Ford Motor (NYSE: F ) has had a remarkable renaissance since the Great Recession. Under the leadership of Alan Mulally, the company has become consistently profitable. Moreover, Ford has been routinely surpassing a 10% pre-tax margin in North America recently, something that would have been unthinkable just a few years ago.
However, for the past two years, Europe has been Ford's Achilles' heel. Even as its North American profitability has soared, its European business went from roughly breakeven in 2011 to a massive $1.75 billion loss in 2012. Furthermore, at the beginning of 2013, Ford CFO Bob Shanks projected that the European loss would increase to around $2 billion in 2013, due to weak market factors and restructuring costs.
Luckily, the dire outlook from early 2013 was a bit of an exaggeration. Ford has already made solid progress in its transformation plan, and it now expects to post a smaller pre-tax loss than last year's $1.75 billion figure. The company's goal of returning to profitability in Europe by 2015 is looking more and more realistic, which will be a huge driver of earnings growth between now and then.
After many quarters of contraction, the European auto market finally improved last quarter. This helped Ford achieve double-digit revenue growth in Europe. Ford executives now seem fairly confident that the European market has bottomed out. At the beginning of 2013, Ford forecasted industry sales in Europe at around 13 million vehicles, but the company now expects industry sales of 13.6 million vehicles this year.
Ford also has gained market share in Europe this year, largely thanks to a bunch of new products it had introduced. Its share of the retail market grew from 7% in Q3 2012 to 8.3% last quarter. These new products also helped Ford improve pricing last quarter, despite the competitive incentive landscape in Europe.

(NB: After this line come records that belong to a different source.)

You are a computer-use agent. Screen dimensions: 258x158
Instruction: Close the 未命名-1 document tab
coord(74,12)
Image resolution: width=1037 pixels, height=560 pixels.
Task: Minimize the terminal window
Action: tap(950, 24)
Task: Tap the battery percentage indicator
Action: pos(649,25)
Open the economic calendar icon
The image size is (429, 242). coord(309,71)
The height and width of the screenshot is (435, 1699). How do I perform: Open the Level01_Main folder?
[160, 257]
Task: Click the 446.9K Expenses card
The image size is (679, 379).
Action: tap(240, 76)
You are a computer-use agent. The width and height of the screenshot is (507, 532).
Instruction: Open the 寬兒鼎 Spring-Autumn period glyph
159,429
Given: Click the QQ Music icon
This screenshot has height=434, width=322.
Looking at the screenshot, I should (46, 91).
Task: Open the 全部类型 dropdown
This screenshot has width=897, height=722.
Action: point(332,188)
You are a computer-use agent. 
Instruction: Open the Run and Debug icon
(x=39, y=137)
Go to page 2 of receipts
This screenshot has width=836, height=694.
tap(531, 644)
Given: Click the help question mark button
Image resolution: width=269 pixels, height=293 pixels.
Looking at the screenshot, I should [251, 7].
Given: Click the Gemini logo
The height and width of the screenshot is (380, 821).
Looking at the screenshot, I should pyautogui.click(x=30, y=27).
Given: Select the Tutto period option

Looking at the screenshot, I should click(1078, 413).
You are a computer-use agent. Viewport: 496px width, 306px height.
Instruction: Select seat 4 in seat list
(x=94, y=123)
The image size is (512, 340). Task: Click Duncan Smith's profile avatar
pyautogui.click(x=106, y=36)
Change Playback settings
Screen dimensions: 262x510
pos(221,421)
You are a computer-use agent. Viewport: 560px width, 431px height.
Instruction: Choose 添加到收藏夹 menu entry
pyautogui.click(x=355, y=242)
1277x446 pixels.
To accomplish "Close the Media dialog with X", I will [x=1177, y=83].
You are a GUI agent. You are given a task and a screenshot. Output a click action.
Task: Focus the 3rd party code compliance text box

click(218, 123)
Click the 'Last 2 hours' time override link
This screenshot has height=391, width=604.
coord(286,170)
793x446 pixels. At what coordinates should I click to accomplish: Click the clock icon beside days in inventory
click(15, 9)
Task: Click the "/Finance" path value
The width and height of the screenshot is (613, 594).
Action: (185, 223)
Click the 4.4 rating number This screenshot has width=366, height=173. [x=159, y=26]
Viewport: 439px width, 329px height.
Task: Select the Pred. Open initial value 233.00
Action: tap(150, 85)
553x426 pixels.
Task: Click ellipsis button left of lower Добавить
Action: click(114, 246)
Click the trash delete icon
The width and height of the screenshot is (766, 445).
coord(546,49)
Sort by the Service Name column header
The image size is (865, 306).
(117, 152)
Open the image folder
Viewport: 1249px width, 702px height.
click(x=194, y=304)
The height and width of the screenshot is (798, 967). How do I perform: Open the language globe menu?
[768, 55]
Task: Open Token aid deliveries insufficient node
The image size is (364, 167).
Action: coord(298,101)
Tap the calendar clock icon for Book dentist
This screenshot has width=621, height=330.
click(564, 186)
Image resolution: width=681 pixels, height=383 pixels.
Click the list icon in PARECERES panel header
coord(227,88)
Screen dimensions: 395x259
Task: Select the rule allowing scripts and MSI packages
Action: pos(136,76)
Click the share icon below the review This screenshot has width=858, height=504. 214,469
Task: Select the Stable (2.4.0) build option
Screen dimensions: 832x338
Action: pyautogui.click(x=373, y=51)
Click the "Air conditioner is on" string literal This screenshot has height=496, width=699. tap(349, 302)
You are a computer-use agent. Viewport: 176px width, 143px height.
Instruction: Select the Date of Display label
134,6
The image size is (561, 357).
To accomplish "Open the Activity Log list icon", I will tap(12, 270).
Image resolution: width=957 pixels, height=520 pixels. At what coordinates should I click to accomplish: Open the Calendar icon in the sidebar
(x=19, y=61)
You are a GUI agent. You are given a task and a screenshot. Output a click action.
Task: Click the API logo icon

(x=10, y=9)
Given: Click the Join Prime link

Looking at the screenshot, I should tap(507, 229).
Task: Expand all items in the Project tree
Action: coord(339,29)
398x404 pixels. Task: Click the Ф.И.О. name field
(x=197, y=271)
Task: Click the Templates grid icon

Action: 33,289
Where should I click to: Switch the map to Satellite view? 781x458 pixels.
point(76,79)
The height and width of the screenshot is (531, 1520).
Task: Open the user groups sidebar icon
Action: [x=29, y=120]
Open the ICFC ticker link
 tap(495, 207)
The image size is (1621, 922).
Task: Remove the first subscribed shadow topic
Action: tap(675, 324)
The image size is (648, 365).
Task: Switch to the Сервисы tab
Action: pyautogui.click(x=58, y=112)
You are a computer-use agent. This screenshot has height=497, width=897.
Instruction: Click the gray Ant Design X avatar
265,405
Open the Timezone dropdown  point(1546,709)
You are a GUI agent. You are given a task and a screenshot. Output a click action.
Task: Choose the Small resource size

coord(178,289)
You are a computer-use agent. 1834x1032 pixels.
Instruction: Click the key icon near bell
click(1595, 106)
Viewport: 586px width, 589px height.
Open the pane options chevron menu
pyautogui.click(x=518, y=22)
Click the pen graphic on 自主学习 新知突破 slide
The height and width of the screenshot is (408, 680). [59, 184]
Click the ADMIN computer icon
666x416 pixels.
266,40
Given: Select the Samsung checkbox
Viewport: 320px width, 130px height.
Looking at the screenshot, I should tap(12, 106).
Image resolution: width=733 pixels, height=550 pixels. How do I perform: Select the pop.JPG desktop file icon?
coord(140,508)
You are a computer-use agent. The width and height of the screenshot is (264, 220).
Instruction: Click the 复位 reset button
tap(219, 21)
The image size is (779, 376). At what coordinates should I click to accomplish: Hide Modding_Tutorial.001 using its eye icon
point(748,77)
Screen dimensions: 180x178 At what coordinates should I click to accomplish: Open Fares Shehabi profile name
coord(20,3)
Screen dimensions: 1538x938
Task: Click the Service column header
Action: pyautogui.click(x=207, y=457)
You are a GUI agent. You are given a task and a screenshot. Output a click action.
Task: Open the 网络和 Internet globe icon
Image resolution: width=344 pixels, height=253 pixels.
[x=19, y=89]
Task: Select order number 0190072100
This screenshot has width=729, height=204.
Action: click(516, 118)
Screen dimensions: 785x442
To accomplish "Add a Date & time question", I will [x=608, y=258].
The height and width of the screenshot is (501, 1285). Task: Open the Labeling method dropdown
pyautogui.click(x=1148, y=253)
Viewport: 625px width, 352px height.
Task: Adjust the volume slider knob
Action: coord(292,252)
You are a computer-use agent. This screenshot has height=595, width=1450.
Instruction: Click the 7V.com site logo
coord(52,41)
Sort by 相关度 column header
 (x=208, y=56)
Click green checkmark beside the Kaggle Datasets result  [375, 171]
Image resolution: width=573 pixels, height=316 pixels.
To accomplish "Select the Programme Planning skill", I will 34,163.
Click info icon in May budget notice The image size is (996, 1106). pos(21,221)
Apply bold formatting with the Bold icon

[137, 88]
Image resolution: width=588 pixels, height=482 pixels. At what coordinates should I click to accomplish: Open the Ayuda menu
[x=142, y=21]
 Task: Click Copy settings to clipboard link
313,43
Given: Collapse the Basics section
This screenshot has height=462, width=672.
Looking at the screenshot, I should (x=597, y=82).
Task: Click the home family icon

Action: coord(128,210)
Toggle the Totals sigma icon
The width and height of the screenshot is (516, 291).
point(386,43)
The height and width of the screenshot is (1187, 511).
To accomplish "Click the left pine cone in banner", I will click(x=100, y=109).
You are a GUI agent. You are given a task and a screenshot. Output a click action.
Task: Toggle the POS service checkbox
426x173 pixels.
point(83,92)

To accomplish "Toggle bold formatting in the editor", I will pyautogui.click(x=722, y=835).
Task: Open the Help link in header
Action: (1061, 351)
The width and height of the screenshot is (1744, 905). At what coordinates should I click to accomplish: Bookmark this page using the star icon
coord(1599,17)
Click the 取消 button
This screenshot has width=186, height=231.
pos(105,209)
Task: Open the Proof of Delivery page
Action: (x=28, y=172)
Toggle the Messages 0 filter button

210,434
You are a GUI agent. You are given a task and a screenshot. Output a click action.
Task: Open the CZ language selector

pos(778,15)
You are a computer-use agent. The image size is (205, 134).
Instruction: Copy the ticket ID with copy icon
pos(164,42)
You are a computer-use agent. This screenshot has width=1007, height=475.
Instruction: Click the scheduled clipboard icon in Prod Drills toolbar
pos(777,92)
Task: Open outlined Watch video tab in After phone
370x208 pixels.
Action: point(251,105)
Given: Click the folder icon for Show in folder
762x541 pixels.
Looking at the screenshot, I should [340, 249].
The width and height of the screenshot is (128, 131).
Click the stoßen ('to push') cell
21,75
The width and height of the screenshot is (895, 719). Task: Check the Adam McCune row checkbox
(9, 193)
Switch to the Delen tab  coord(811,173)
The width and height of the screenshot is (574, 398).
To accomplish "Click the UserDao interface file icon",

The result was a $240 million year-over-year improvement in European pre-tax profit, despite an additional $82 million of restructuring costs. These restructuring costs should go away by 2015, creating a natural earnings tailwind over the next two years.
Solid foundation for growth
Looking forward, Ford will have a much more manageable cost structure in Europe after it completes the closure of its factory in Genk, Belgium (which will occur at the end of 2014). It also closed two smaller factories in Great Britain earlier this year and moved production to larger, more efficient manufacturing plants.
At the same time, Ford is looking to accelerate its market share gains in Europe with a flood of new products. Last month, it committed to launching 25 new models in Europe in the five-year period beginning in September 2012. In other words, Ford wants to be ready with a fresh product line so it can gain market share during Europe's eventual recovery -- whenever that occurs. Ford's gains in the past year should give investors more confidence that this goal is achievable.
Ford's new frontier
While Ford still has exciting plans in the U.S., international markets are its biggest near-term opportunity. It has been growing rapidly in China, and it is now on the road to recovery in Europe. Getting Europe back to an acceptable level of profitability is worth billions of dollars in annual profit to Ford. Investors are likely to be quite pleased by its progress on that front over the next two to three years.